== Input data

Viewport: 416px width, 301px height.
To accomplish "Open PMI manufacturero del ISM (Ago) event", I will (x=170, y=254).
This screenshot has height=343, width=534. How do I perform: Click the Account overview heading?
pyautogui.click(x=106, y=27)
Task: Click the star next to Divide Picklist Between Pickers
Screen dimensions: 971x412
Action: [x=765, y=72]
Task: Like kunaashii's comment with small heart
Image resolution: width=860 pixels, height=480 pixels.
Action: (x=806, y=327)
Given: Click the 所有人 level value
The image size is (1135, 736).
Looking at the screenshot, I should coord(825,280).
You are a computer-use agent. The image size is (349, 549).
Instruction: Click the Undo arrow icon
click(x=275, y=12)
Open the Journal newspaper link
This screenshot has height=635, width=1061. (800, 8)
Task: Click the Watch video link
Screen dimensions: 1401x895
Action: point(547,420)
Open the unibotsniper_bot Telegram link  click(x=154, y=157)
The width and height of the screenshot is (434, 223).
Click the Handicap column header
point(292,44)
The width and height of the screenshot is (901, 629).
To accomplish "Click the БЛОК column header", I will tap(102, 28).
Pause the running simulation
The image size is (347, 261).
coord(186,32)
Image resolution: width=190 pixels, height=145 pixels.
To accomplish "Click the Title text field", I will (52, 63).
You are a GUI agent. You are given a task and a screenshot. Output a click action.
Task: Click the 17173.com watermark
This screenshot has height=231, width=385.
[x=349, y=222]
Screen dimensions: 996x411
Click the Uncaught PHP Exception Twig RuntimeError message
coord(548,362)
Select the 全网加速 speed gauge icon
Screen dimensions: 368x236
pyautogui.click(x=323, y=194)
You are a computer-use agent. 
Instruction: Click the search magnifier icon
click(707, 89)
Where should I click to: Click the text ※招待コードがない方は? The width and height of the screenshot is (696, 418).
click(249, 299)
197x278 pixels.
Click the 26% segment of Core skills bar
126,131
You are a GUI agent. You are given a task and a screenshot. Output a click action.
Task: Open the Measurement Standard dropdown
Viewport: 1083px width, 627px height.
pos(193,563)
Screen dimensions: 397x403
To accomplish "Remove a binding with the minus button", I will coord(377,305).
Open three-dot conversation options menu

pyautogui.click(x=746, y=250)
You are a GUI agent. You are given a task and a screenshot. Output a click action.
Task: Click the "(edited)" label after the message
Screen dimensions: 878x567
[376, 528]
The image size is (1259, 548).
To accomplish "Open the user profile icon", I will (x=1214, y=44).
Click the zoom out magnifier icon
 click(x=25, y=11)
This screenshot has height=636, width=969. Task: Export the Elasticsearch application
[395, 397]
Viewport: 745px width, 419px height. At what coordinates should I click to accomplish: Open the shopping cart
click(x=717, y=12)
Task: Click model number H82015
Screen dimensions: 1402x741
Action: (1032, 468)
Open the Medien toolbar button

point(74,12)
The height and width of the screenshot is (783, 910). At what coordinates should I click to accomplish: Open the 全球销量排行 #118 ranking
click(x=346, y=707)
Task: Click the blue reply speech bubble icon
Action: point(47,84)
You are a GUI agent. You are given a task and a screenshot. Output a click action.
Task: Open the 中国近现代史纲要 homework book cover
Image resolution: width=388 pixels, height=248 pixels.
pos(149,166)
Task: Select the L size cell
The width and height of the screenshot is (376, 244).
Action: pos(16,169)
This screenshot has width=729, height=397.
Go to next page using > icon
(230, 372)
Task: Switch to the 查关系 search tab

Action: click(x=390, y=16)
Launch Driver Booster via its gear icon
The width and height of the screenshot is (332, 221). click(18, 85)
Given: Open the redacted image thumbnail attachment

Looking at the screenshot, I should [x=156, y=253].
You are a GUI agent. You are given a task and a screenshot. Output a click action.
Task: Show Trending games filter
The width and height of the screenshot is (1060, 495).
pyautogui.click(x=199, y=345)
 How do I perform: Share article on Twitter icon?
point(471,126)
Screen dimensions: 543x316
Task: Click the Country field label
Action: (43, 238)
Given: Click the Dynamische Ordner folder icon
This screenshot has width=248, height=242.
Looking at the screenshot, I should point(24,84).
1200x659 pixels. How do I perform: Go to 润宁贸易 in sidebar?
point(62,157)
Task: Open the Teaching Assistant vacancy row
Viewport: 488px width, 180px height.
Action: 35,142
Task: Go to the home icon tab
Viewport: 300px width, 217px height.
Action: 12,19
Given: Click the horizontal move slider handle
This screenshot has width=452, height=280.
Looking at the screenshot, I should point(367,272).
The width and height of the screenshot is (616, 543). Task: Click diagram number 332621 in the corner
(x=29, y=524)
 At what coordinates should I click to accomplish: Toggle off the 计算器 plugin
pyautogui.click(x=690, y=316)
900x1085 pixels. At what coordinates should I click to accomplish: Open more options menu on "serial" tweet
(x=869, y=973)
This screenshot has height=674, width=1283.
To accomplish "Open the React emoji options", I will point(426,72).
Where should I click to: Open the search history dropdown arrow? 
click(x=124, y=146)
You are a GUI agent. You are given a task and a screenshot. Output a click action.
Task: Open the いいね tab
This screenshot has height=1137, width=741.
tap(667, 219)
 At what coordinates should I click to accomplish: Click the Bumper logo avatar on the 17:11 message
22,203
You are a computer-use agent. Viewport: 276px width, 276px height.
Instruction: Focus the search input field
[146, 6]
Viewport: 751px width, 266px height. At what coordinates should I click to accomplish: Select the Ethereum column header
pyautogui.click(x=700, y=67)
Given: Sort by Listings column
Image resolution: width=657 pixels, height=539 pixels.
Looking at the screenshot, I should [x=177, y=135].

====

*Task objective*
All lines in the records above that contain "with" are to be reported.

*Reply to the exercise*
Task: Like kunaashii's comment with small heart
To accomplish "Remove a binding with the minus button", I will coord(377,305).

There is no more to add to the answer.